((

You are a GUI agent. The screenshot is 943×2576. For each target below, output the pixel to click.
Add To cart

))
((

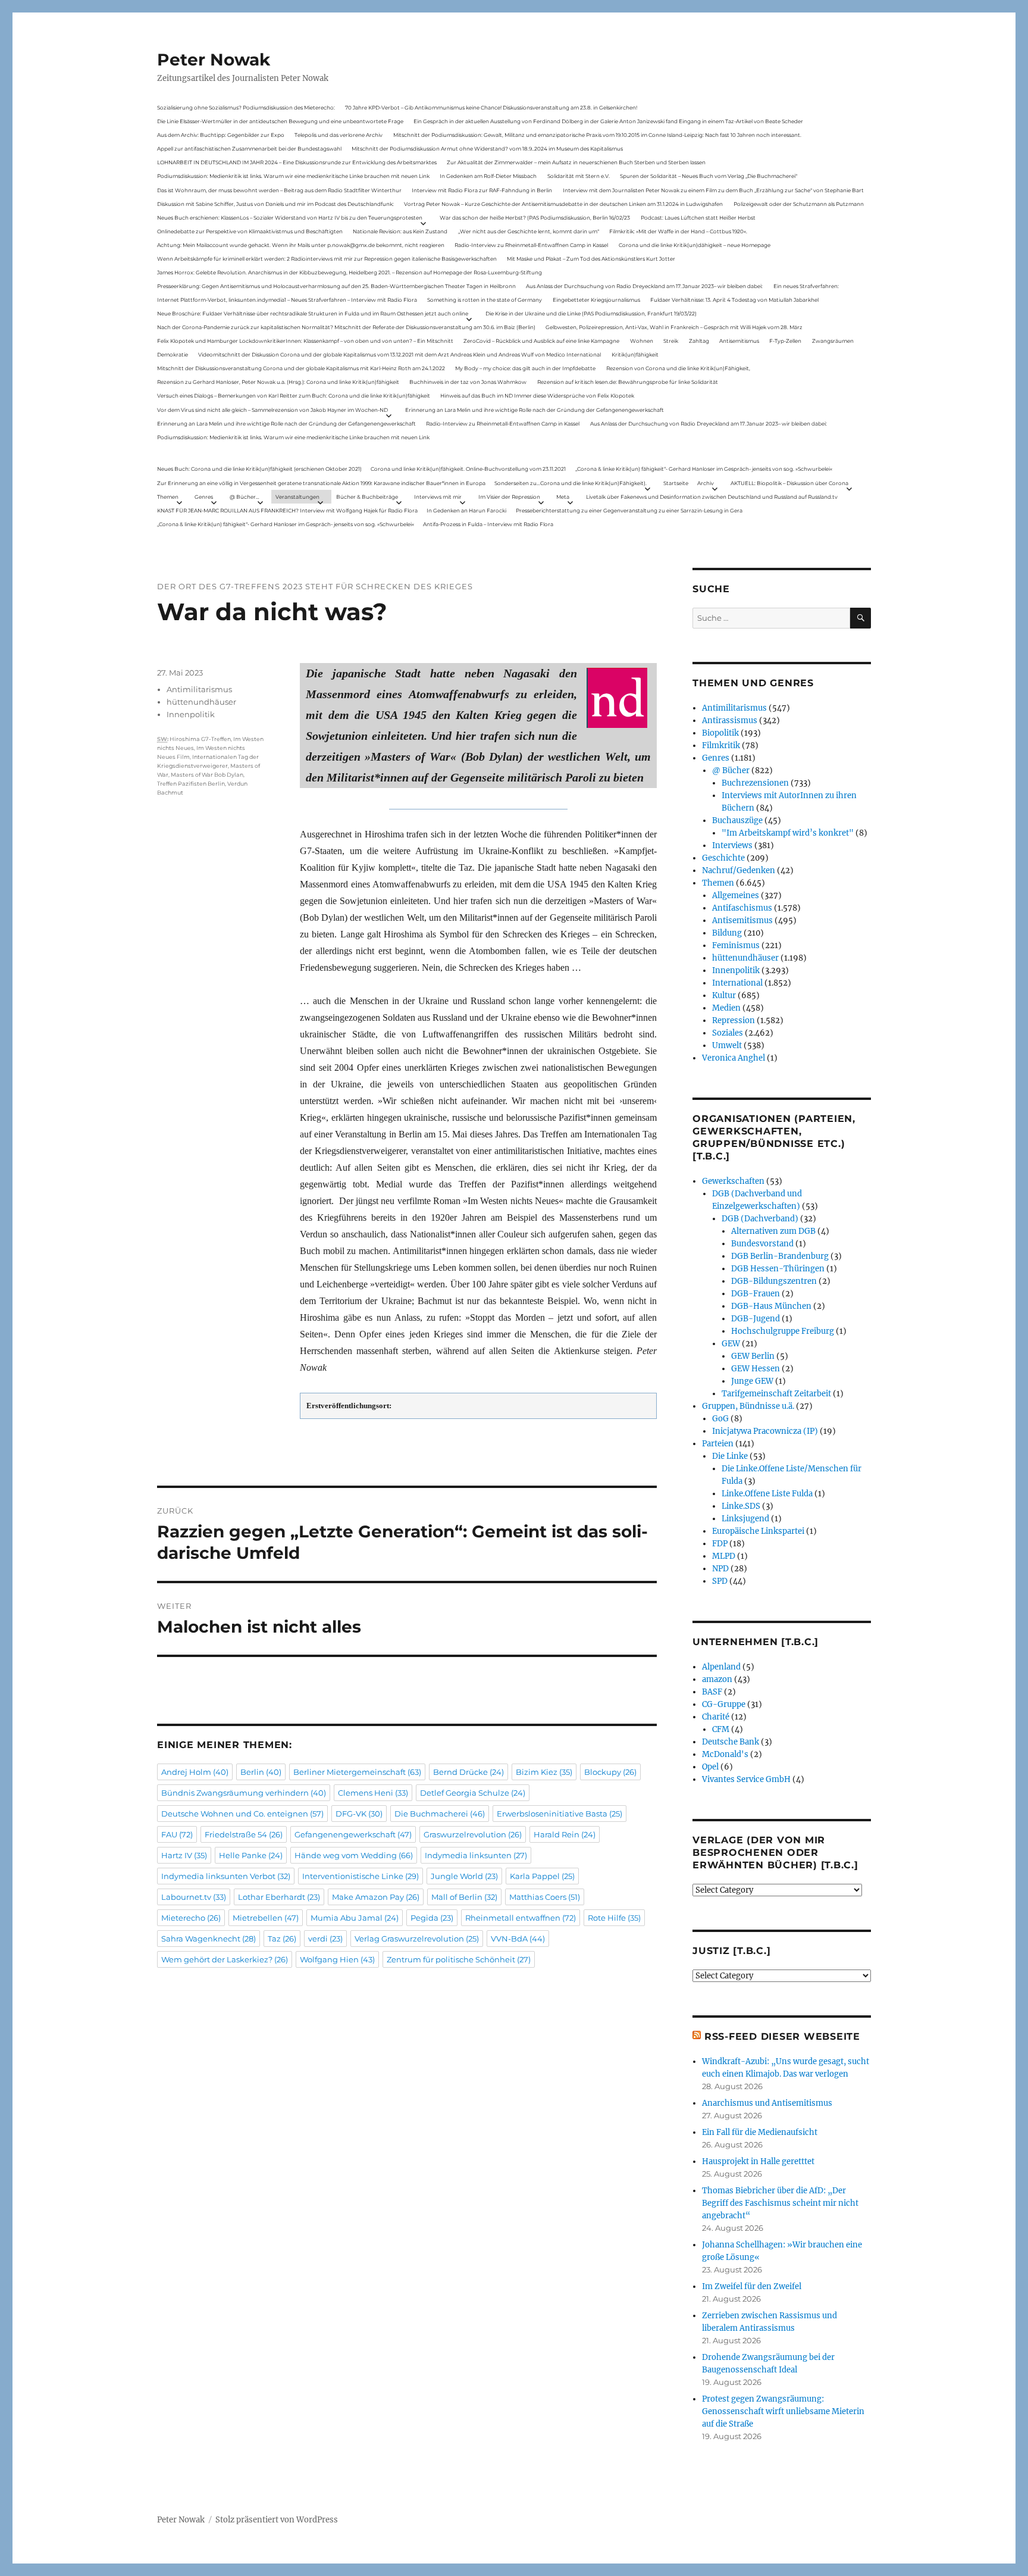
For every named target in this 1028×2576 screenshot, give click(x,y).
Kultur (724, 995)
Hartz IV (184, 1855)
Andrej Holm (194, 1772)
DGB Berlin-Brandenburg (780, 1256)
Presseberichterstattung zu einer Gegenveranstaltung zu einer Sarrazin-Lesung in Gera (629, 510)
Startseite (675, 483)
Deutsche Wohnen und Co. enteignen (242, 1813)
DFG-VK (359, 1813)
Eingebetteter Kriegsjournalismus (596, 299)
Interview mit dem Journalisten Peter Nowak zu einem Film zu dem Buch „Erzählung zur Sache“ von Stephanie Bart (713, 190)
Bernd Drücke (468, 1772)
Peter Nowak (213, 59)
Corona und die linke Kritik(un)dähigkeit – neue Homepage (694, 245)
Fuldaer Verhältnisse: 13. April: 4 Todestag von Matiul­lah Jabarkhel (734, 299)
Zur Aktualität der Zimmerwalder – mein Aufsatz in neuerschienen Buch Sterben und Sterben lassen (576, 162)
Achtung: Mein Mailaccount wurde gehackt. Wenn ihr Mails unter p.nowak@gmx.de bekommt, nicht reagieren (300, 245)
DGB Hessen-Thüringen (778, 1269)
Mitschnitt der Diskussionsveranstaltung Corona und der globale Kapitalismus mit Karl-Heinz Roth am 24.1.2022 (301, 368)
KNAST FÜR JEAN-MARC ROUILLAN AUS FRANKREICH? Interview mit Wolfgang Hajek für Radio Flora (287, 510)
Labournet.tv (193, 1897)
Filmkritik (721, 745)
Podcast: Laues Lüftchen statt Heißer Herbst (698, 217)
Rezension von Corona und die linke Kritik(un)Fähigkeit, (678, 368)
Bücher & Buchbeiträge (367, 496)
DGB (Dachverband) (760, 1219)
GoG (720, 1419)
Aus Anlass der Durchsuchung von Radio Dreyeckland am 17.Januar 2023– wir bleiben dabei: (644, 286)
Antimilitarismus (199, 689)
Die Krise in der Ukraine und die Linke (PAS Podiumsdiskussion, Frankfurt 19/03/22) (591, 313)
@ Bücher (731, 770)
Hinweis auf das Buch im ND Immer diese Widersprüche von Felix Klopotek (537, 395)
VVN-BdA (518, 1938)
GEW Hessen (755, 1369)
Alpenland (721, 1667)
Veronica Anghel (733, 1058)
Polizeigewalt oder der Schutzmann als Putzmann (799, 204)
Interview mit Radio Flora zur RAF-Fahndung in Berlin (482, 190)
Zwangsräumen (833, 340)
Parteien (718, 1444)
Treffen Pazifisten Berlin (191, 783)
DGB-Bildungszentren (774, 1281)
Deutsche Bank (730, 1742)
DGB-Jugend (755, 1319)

))

Which of the lines above include the word "click"? Copy each of them.

You are a GUI agent. The screenshot is 943×2576. For each target below, output the pixel to click.
For every named target in this 1028×2576 screenshot, give click(x,y).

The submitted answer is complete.